The word Pip comes from "point in percentage". Basically it is a measure of the smallest movement that can take place in the exchange rate. This standardised unit of measure is used in forex trading and traders rely a great deal on it since they can evaluate price movements with it.

Hence the pip is the smallest increment in price at which a currency pair moves. The pip is the smallest number after the decimal point, that is the number which is furthest to the right. For example if the price of the EUR/USD was 1.2000 and then it moved to 1.2033, then the price would have moved by 33 pips.

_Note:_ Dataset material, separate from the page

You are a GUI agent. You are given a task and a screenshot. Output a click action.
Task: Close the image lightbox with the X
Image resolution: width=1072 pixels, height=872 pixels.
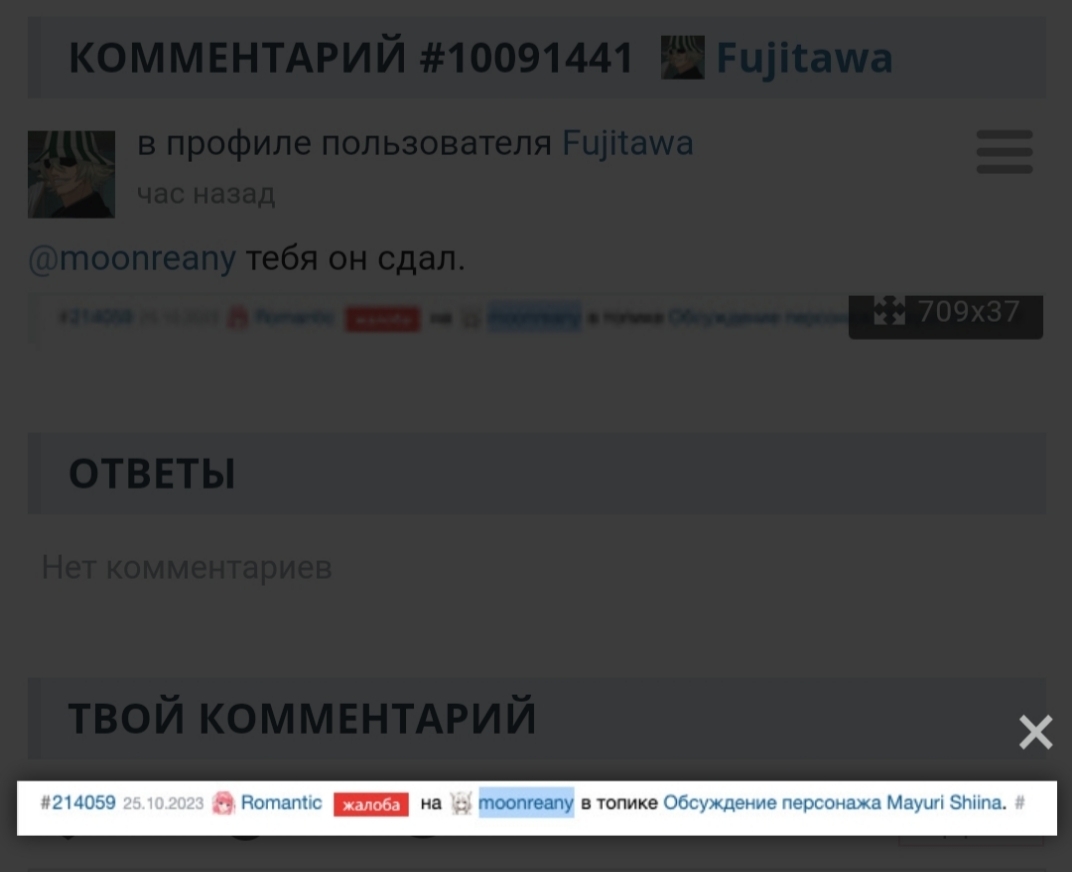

Pips can effectively help traders to prevent losses. A trader will be keeping an eye on such price movements so as to decide accordingly whether he should buy or sell. small movements in the pips will be acceptable, but as the changes increase the trader will be more careful as it might lead to bigger moves in the near future.

The Pip is the standard value forex traders use. While it is a simple measure anyone can easily understand and follow, it is also useful in communicating in a standard manner and thus there won’t be any confusion.

Many often ask how much a pip is worth. The number is so small that one might be tempted to neglect its relevance, but that is surely not the way to go about it in the forex market. Typically the value of a pip is the value for the contract of a standard lot. This will have a notional value of 100,000.

The pip is the move to the fourth decimal place for most currency pairs. In the case of pairs where the Japanese Yen is involved the pip would be the second decimal place.

There are two ways to calculate the Pip.
1. The calculation can be done by means of the price currency. This involves multiplying the amount that is going to be invested by the pip value.

2. The other way is the base currency. In this case you would have to divide the result of the base currency by the exchange rate in the market.